Ok, second, there was a strike in LA by the Public Transit workers. Are you kidding me? Who does this affect, like 10 people? The next person to ride the bus in LA will be the first. It probably costs 278 dollars for a one way trip just so they can break even in that wasted venture. On the same subject, the WNBA once threatened a "work stoppage." First of all, that isn't work. And second of all, who would notice? I thought that league folded 3 years ago. And props to the WNBA for having the first MVP to fail to repeat cause she had to sit out the season while pregnant. Not your typical injured list member....

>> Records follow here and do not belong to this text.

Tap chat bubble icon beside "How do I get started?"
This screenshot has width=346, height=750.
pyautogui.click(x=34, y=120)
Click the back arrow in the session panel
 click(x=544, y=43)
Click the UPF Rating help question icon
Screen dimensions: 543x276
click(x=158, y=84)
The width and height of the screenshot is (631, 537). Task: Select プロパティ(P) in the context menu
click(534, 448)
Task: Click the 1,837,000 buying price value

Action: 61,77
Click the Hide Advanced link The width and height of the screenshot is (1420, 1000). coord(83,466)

Finally, I was listening to this song from Live Aid, "Do They Know its Christmas" and man, was I appalled! This is the worst song ever written. I love how the right wingers try and censor rap music for bad language, while this song is never commented on. Just a quick sampling of the lyrics (paraphrasing):

"Outside your window/ is a world of death and fear/ they have no water there/ except for their tears"

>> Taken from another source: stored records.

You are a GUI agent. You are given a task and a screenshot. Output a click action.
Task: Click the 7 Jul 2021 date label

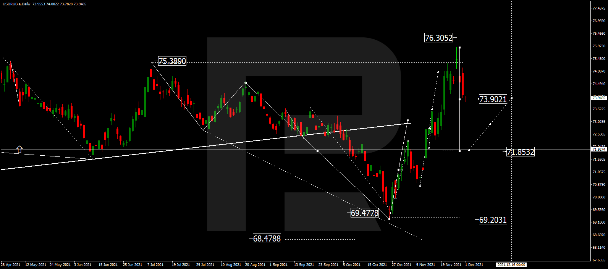coord(155,264)
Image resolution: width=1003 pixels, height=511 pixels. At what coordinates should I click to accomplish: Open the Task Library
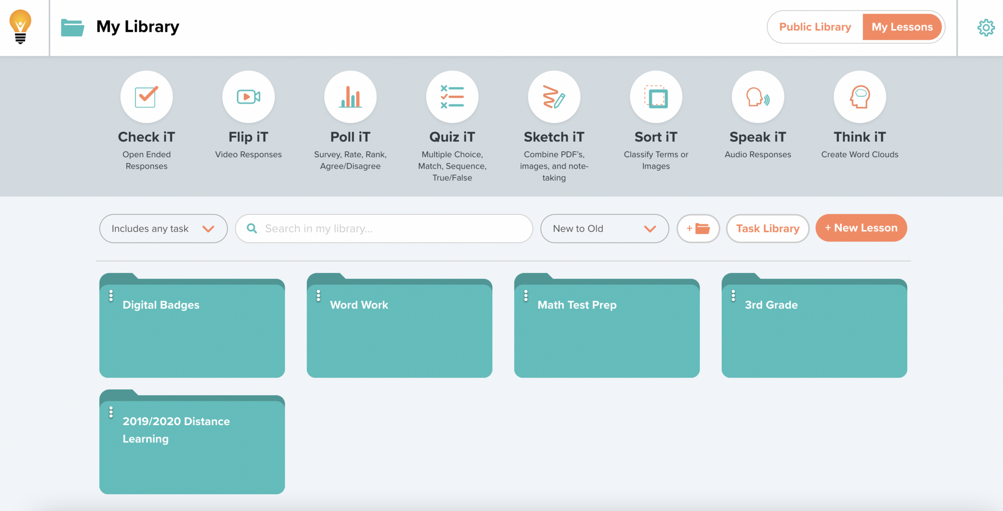767,228
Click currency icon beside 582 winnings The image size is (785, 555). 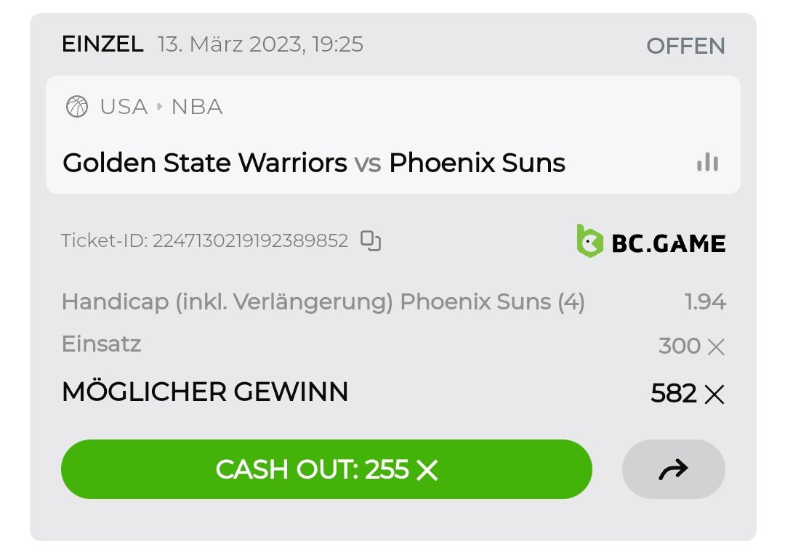click(x=714, y=394)
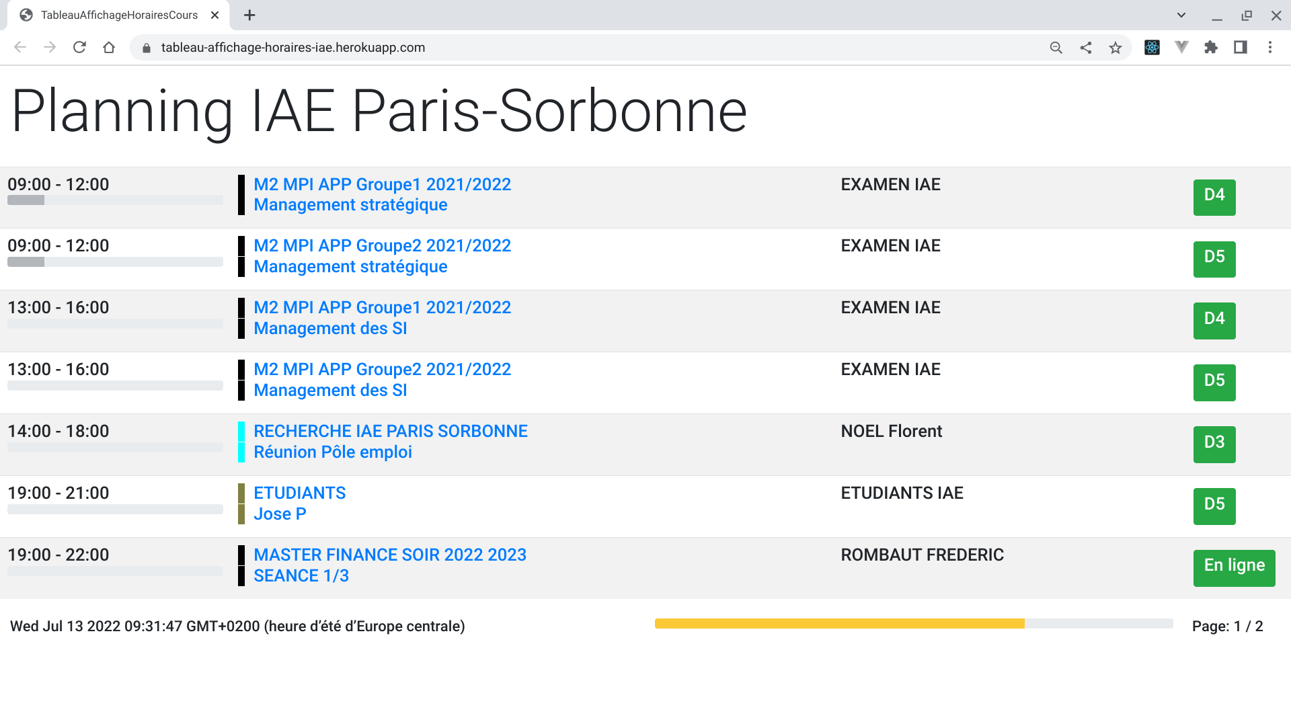Click the D3 room badge

click(x=1214, y=444)
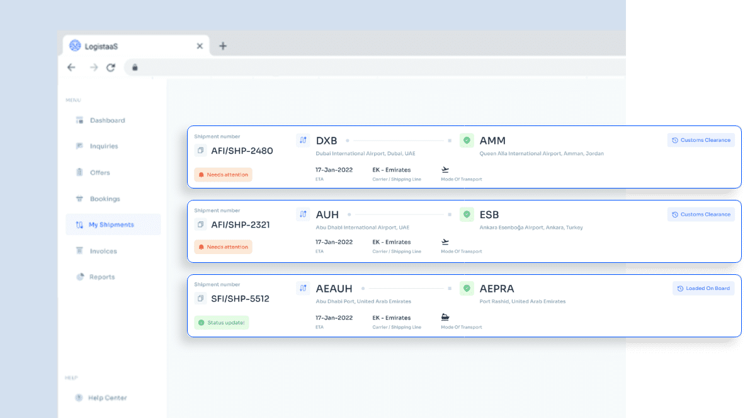Viewport: 750px width, 418px height.
Task: Click the copy icon beside AFI/SHP-2480
Action: click(x=200, y=151)
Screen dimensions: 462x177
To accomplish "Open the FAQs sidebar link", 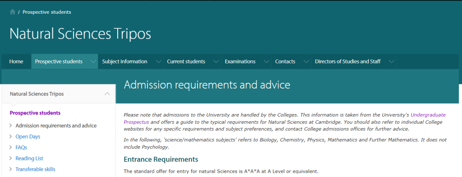I will pyautogui.click(x=21, y=147).
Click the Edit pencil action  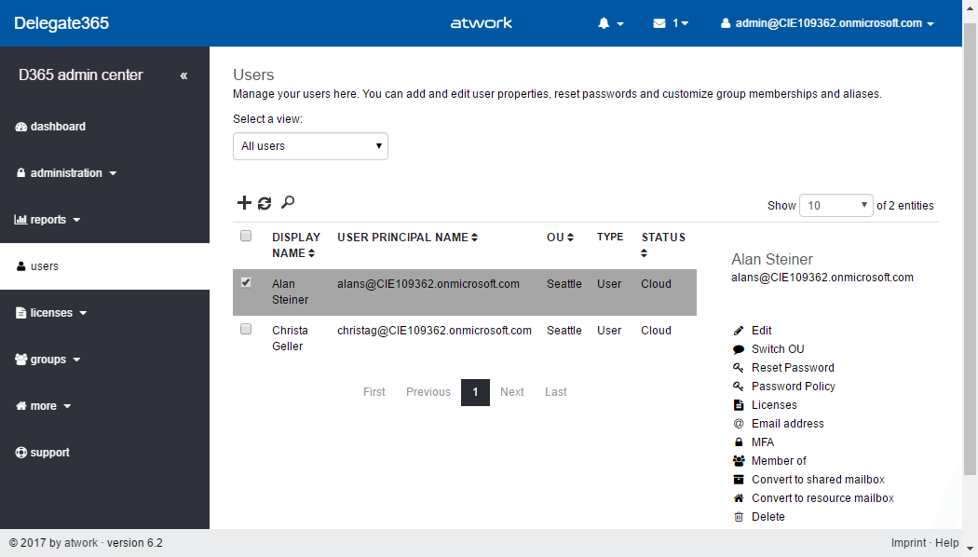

and my favorite - "tonight pray to God/ and be thankful it is them and not you"

Are you serious?!??! That has got tb be the biggest F You in the history of music. Forget East Coast vs. West Coast, here is a group of singers trying to make money for famine relief in Africa, and they are CLOWNING on the victims! Forget sending food, just send them a big middle finger, why don't you. My other favorite was them talking about toasting ourselves while we celebrate, then toast them over there in Africa while they sit in the burning heat. Good God. Do they know it's Christmas? You self-centered pricks, do you think they even give a damn? I am beside myself....

Just read that Cameron Diaz got 20 mill for Charlies Angels 2.....I am absolutely speechless. I am without speech.

"I've got sunshine/ On a cloudy day/ And when it's cold outside/ I've got the month of May"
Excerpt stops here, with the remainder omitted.